El delantero analizó la caída en el debut y, especialmente, lo que significó su regreso al club tras más de 15 años. Salinas reconoció que el contexto emocional influyó en su rendimiento y expresó su tristeza por no haber podido ayudar al equipo.
“Fue un partido raro. Por momentos lo teníamos controlado, aunque quizá sin tantas llegadas para marcar diferencia. Ellos nos complicaron jugando a las espaldas y se terminó definiendo con una pelota parada, algo que en esta categoría suele ser letal”, explicó.
El atacante también admitió que no esperaban arrancar el torneo con una derrota, sobre todo después de una buena preparación previa: “Estábamos muy bien en la pretemporada. No lo teníamos pensado así, pero pasa y hay que reponerse rápido”.
Sobre su esperado retorno al club, Salinas hizo hincapié en lo emocional: “La vuelta me generó mucha emoción después de tanto tiempo. Intenté ir de menor a mayor, pero no me sentí tan cómodo como venía en la preparación. Me quedo con tristeza por no haber podido aportar más”.
En cuanto al funcionamiento del equipo, destacó la intención de ser protagonistas, aunque señaló aspectos a corregir: “Nuestro punto fuerte es intentar jugar y asumir el protagonismo.

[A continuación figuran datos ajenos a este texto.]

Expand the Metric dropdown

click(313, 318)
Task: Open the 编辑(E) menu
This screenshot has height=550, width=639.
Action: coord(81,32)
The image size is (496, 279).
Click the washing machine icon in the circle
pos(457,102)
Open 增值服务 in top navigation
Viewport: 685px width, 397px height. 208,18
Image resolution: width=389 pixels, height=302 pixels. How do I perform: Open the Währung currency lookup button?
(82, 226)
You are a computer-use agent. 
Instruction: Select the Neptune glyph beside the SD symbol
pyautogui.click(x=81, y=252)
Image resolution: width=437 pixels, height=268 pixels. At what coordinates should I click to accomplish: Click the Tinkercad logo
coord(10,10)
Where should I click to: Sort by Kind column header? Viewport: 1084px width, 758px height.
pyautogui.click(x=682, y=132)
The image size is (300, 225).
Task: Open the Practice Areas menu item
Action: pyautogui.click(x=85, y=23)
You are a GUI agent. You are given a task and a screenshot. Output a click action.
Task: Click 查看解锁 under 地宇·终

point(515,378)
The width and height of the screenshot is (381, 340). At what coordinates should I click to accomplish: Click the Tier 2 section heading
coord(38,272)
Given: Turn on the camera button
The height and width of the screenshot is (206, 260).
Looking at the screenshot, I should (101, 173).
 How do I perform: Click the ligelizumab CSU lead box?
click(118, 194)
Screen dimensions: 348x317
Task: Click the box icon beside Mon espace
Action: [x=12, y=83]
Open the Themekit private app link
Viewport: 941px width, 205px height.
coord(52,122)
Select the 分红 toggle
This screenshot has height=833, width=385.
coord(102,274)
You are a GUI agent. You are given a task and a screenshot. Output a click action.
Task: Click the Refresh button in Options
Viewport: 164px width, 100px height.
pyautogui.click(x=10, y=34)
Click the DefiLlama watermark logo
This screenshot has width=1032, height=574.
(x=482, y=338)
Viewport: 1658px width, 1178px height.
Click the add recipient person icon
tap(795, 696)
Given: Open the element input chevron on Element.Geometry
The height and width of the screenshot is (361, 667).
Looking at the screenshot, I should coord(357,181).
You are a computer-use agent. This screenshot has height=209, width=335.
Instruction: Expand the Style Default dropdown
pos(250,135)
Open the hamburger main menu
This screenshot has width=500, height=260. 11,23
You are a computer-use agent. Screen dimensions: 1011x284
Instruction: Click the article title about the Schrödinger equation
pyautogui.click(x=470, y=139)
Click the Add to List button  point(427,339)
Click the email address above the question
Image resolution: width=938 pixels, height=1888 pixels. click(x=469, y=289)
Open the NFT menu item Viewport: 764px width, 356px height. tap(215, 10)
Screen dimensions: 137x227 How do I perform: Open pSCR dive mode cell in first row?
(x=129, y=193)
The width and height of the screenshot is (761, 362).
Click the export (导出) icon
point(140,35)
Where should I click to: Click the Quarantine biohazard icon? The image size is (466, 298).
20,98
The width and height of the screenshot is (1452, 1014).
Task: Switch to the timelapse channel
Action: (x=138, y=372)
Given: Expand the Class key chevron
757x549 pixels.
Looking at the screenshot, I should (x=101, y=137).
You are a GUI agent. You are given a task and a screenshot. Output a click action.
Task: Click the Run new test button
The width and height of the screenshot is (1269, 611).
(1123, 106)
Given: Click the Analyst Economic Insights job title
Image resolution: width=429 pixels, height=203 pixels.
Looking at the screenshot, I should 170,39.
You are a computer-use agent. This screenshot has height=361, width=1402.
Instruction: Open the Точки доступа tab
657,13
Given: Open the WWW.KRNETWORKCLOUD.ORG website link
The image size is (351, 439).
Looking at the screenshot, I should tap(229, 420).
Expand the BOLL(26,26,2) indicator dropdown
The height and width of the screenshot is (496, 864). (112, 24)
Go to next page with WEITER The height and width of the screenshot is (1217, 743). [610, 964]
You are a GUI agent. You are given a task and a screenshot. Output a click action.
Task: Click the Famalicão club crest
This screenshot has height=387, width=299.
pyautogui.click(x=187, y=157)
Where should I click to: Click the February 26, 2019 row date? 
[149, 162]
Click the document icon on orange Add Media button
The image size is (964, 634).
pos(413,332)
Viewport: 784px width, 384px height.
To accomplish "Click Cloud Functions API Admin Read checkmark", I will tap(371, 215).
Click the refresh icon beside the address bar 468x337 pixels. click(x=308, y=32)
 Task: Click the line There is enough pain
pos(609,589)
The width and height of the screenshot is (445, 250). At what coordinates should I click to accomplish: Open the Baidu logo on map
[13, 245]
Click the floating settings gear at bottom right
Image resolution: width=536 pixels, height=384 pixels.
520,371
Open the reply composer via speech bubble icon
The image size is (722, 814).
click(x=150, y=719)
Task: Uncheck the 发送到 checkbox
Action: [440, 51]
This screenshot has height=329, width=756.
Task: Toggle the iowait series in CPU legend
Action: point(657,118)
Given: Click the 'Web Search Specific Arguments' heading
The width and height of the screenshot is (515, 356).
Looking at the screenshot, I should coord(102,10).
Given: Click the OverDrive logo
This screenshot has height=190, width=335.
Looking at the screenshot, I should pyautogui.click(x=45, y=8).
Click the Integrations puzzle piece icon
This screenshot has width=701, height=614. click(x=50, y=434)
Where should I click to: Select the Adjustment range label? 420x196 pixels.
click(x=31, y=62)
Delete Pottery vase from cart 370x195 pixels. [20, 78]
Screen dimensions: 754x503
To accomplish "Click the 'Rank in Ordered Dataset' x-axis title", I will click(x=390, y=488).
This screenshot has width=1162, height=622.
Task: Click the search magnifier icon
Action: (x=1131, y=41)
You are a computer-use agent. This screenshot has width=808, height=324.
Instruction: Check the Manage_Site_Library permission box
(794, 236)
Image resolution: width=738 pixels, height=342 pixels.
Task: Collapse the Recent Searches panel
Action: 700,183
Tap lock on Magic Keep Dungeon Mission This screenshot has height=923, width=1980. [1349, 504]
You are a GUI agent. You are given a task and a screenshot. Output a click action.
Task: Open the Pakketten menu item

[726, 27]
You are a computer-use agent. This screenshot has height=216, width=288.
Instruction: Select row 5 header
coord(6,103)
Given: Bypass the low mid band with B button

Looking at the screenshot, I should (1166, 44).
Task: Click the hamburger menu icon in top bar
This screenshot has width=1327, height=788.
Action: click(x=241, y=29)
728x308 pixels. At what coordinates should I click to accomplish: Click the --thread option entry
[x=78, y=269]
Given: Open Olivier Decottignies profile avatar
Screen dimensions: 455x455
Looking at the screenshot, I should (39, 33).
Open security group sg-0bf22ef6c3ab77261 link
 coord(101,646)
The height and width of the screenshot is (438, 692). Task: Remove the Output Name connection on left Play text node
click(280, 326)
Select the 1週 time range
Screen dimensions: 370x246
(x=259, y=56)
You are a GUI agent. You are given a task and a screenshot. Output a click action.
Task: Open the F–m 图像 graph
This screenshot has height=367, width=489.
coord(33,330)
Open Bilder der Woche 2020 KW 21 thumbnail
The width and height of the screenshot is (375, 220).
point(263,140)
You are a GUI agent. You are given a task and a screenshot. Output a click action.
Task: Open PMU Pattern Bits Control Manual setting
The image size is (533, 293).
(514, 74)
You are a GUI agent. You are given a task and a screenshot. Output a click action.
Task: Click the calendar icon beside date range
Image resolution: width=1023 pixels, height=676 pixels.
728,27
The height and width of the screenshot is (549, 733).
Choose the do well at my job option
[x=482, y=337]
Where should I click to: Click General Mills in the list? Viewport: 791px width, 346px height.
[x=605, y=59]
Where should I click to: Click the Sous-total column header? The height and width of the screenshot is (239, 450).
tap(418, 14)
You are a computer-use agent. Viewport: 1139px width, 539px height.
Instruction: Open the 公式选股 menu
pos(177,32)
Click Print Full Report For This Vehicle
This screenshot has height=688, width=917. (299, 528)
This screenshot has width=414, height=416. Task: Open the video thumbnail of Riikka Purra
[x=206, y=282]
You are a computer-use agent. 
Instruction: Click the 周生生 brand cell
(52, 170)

Lo que tenemos que mejorar es no apurarnos cuando el resultado no acompaña, porque la ansiedad y la obligación de ganar de local a veces pesan”.
Finalmente, volvió a remarcar el impacto personal del regreso: “Hay situaciones emotivas que no siempre se pueden manejar. Volver después de tantos años, con gente querida en la cancha y otros que uno quisiera que estén, pesa. Quizás eso me jugó un poco en contra, pero confío en poder estar mejor en lo que viene”.